Exercise aim: Copy, exactly as written, the lines that begin at the one containing "Visit the Islands of the Forth link" and end at the one containing "You are a computer-use". Skip any pictures in the data below.

The input:
—————

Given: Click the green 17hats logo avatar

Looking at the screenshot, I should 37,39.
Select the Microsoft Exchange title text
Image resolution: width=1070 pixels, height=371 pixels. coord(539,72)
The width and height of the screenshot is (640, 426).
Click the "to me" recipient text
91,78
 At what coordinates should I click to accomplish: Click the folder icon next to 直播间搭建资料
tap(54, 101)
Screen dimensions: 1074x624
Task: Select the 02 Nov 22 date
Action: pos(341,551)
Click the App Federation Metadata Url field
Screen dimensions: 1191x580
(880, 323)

—————

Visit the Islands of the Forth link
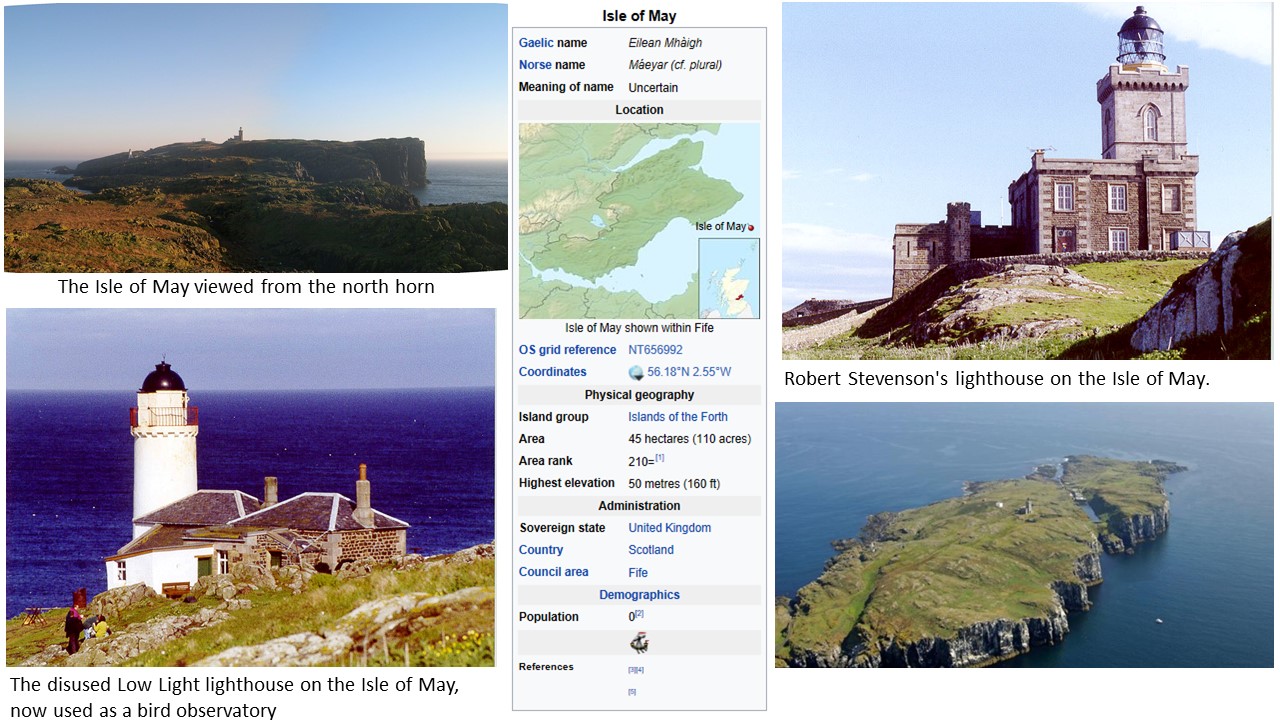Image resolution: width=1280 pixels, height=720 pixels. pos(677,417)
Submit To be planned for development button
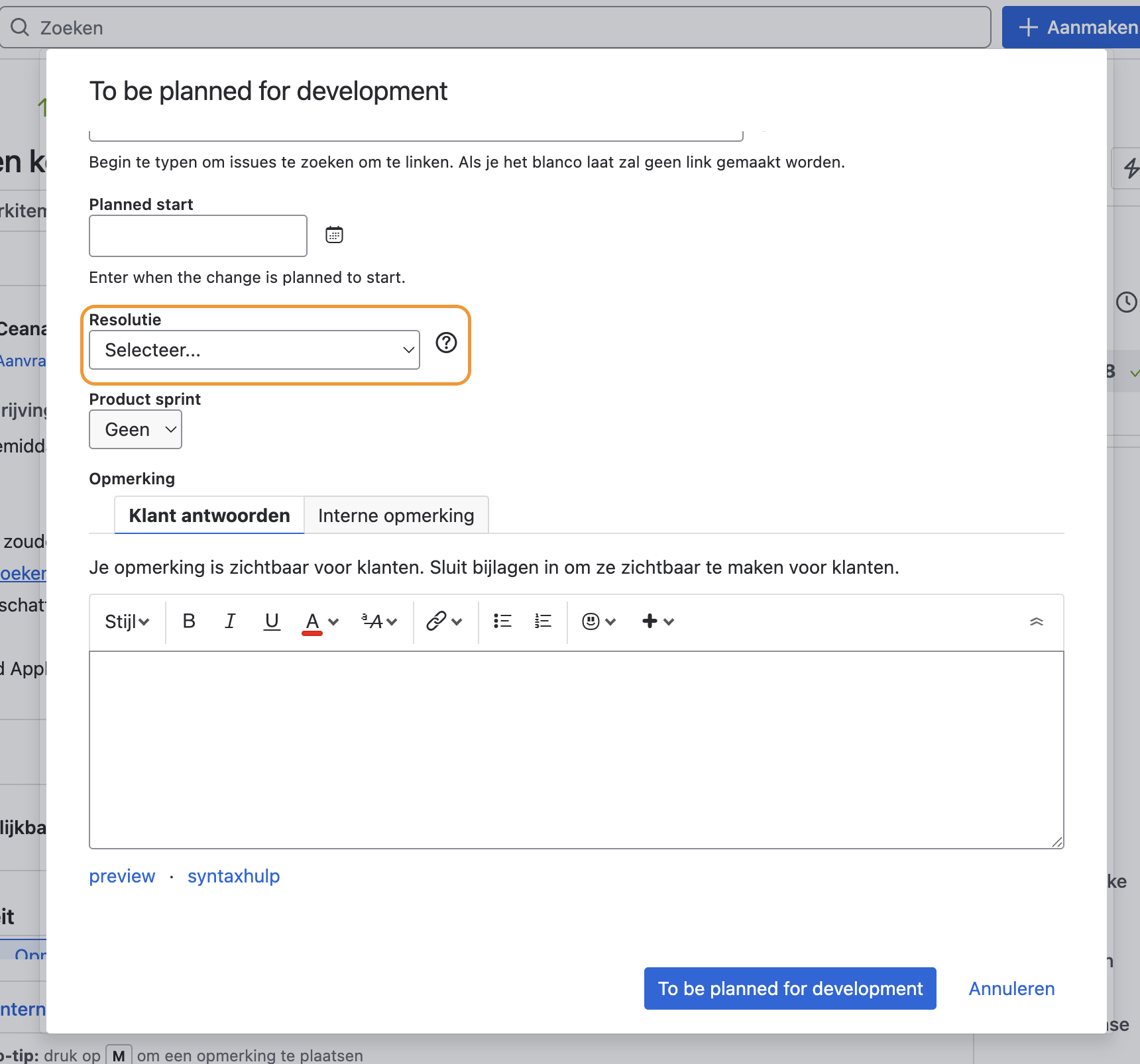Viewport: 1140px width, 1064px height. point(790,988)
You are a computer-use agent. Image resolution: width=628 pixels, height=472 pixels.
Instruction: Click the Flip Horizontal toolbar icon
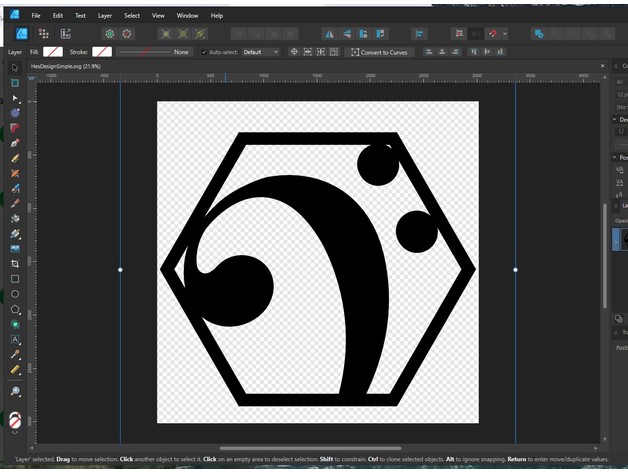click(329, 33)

—————

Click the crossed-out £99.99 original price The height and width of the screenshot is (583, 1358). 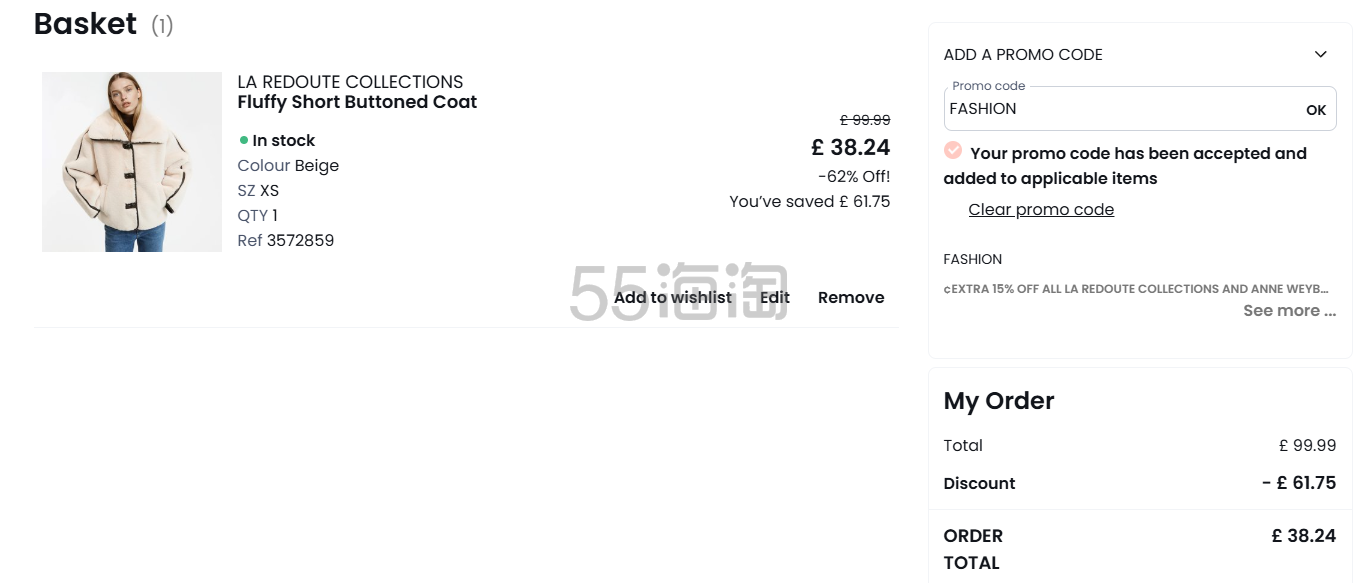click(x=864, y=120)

—————

Output for this exercise:
Visit the Islands of the Forth link
Image resolution: width=1280 pixels, height=720 pixels. pos(677,417)
Submit To be planned for development button
Viewport: 1140px width, 1064px height. point(790,988)
You are a computer-use agent. Image resolution: width=628 pixels, height=472 pixels.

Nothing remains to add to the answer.